🤖 AI Summary
Existing low-bit quantization of large language models (LLMs) faces a fundamental trade-off: post-training quantization (PTQ) is computationally efficient but suffers from significant accuracy degradation, whereas quantization-aware training (QAT) achieves high accuracy at the cost of prohibitive memory and computational overhead due to backpropagation—hindering practical deployment. This paper proposes the first backpropagation-free QAT framework, introducing zeroth-order optimization and forward gradient estimation to jointly optimize quantized weights, activation clipping thresholds, and equivalent affine transformations. This co-optimization simultaneously mitigates quantization error and suppresses the impact of activation outliers. Experiments demonstrate that our method attains QAT-level accuracy at 4–6 bits while reducing memory footprint and computational cost to levels comparable with PTQ. Consequently, it substantially enhances the practicality and deployability of low-bit LLM quantization.
📝 Abstract
Quantization is an effective technique to reduce the deployment cost of large language models (LLMs), and post-training quantization (PTQ) has been widely studied due to its efficiency. However, existing low-bit PTQ methods suffer from accuracy degradation because their layer-wise optimization introduces cumulative error propagation and misalignment between local reconstruction objectives and downstream performance. While quantization-aware training (QAT) provides a principled solution, its reliance on backpropagation incurs prohibitive data, time, and memory costs, limiting its practicality. To address these challenges, we propose ZeroQAT, a zeroth-order optimization-based QAT framework.
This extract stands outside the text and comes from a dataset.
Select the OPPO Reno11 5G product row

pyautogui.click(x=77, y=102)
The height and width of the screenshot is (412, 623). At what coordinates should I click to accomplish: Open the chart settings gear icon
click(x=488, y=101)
ZeroQAT leverages forward-only gradient estimation to eliminate the need for backpropagation, significantly reducing computational and memory overhead while retaining the benefits of end-to-end optimization. Moreover, ZeroQAT jointly learns quantized weights, weight clipping thresholds, and equivalent transformations to mitigate quantization error and handle activation outliers. Experiments demonstrate that ZeroQAT achieves the efficiency of PTQ while retaining the accuracy of QAT, offering a practical solution for high-quality low-bit quantization of LLMs.